*** DATASET RECORDS Section Begins ***

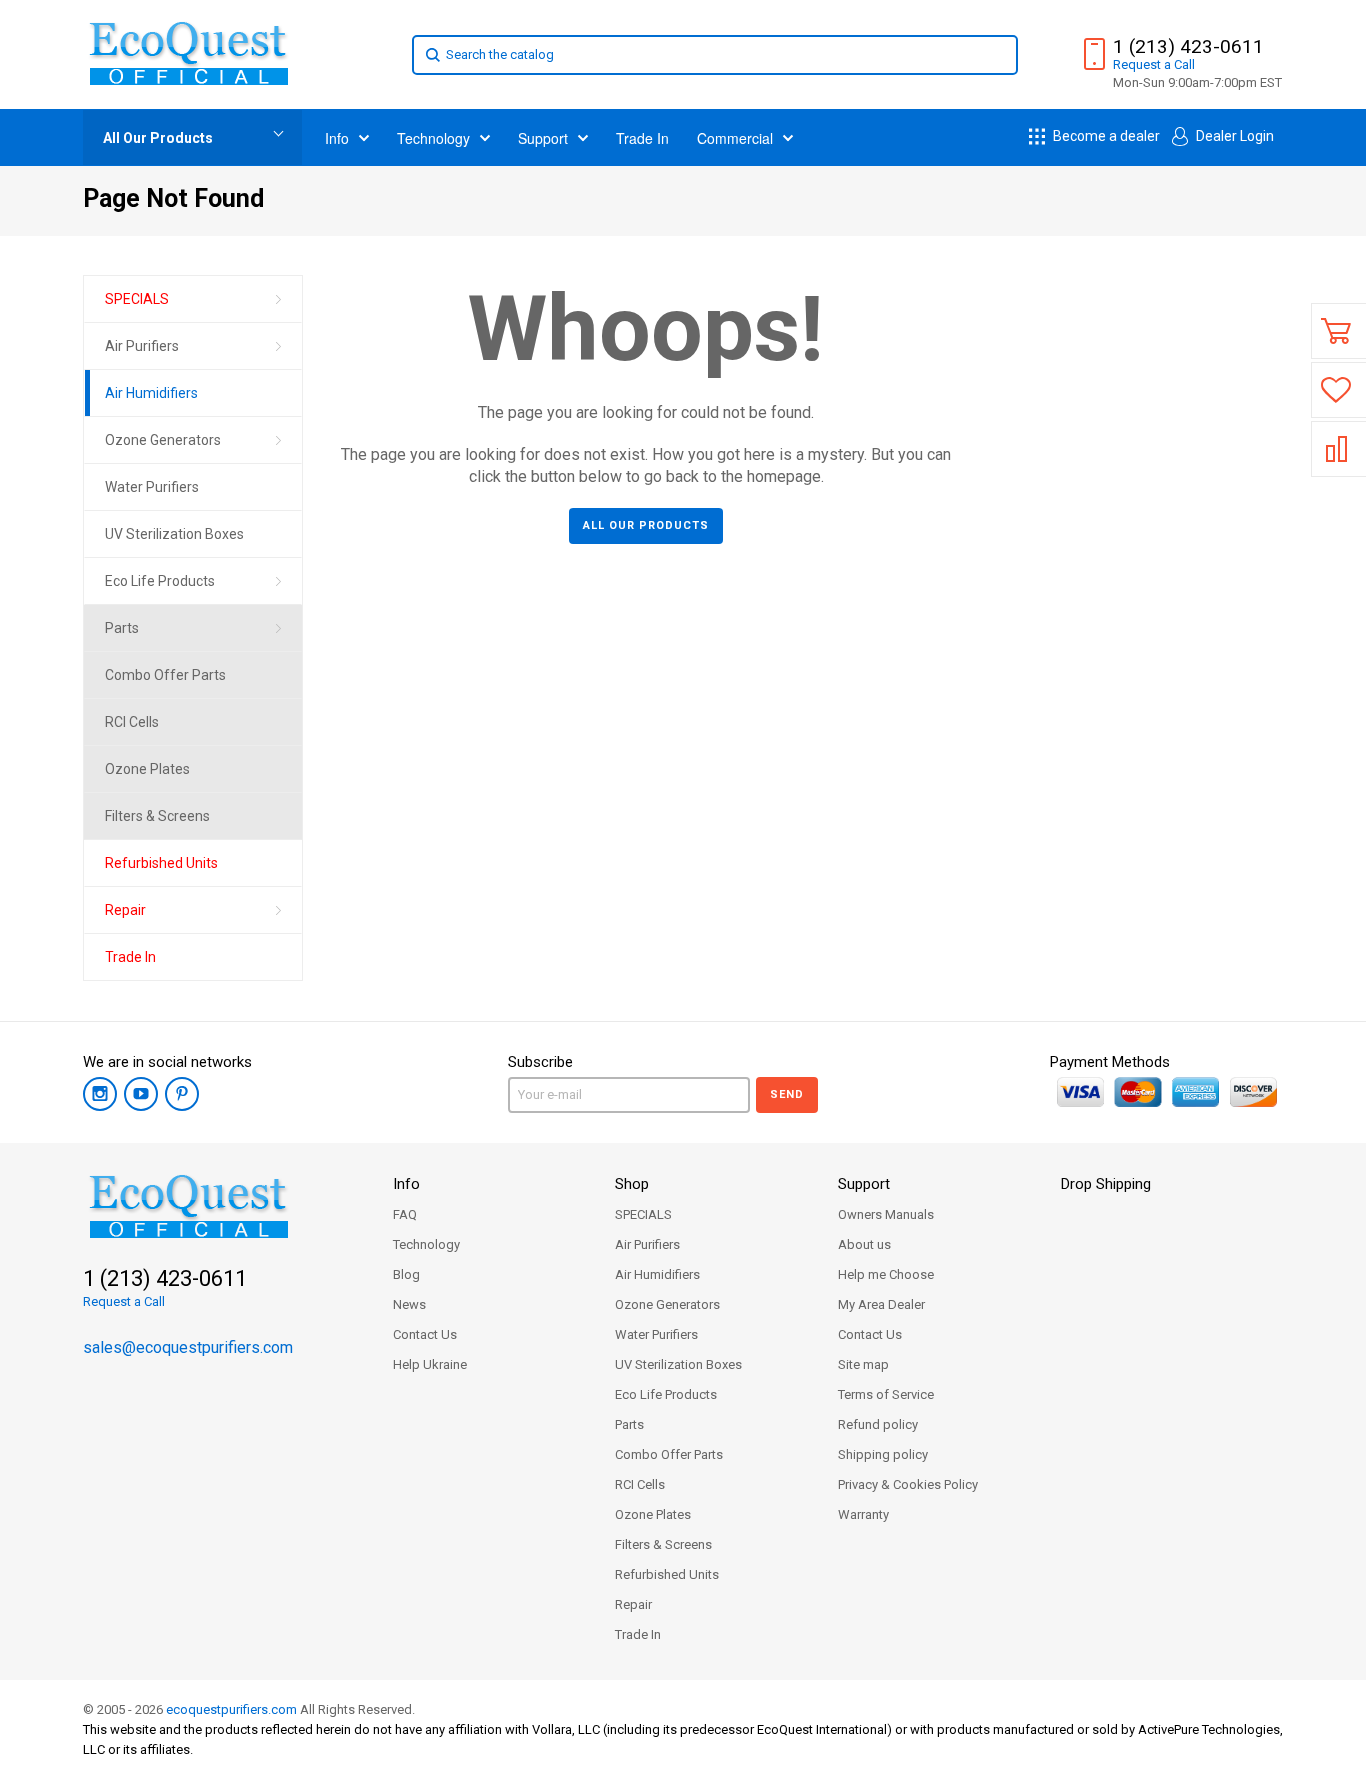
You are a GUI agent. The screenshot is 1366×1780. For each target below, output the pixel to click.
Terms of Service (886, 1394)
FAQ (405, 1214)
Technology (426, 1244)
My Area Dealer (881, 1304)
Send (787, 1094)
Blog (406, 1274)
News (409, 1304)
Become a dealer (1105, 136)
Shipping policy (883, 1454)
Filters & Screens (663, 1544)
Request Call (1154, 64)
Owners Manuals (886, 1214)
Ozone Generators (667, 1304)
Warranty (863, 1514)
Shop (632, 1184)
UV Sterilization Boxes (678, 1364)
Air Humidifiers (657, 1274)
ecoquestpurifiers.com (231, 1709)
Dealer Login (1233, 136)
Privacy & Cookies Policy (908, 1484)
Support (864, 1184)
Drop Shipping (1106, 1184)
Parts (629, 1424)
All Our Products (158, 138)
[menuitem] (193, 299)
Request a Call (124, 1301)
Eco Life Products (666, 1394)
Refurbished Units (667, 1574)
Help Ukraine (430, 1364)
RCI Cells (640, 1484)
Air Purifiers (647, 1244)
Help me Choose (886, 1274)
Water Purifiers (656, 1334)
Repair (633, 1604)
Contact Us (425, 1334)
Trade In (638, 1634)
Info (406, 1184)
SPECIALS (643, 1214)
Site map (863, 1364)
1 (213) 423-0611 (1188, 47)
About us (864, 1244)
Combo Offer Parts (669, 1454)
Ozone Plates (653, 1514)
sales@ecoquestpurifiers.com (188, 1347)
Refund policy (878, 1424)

*** DATASET RECORDS Section Ends ***
*** DATASET RECORDS Section Begins ***

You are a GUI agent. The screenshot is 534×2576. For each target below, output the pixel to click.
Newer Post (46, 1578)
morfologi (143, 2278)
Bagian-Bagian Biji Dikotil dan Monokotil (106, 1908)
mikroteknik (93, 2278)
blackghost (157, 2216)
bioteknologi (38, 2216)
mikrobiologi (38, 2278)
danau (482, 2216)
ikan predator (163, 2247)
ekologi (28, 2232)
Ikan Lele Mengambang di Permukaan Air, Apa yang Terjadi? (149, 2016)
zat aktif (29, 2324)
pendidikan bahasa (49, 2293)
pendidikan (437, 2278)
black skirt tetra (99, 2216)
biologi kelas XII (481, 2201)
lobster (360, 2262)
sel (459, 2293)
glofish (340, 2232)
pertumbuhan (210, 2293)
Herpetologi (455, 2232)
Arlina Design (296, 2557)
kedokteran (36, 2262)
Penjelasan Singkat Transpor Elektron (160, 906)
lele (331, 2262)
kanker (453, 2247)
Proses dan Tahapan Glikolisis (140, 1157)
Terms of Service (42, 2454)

*** DATASET RECORDS Section Ends ***

TASK DIRECTIONS
Look above for the line with "Filters & Screens (663, 1544)" and the line with "Info (406, 1184)"; transcribe both and all lines in between, exactly, and nothing else.

SOLUTION FOR THIS EXERCISE
Filters & Screens (663, 1544)
Request Call (1154, 64)
Owners Manuals (886, 1214)
Ozone Generators (667, 1304)
Warranty (863, 1514)
Shop (632, 1184)
UV Sterilization Boxes (678, 1364)
Air Humidifiers (657, 1274)
ecoquestpurifiers.com (231, 1709)
Dealer Login (1233, 136)
Privacy & Cookies Policy (908, 1484)
Support (864, 1184)
Drop Shipping (1106, 1184)
Parts (629, 1424)
All Our Products (158, 138)
[menuitem] (193, 299)
Request a Call (124, 1301)
Eco Life Products (666, 1394)
Refurbished Units (667, 1574)
Help Ukraine (430, 1364)
RCI Cells (640, 1484)
Air Purifiers (647, 1244)
Help me Choose (886, 1274)
Water Purifiers (656, 1334)
Repair (633, 1604)
Contact Us (425, 1334)
Trade In (638, 1634)
Info (406, 1184)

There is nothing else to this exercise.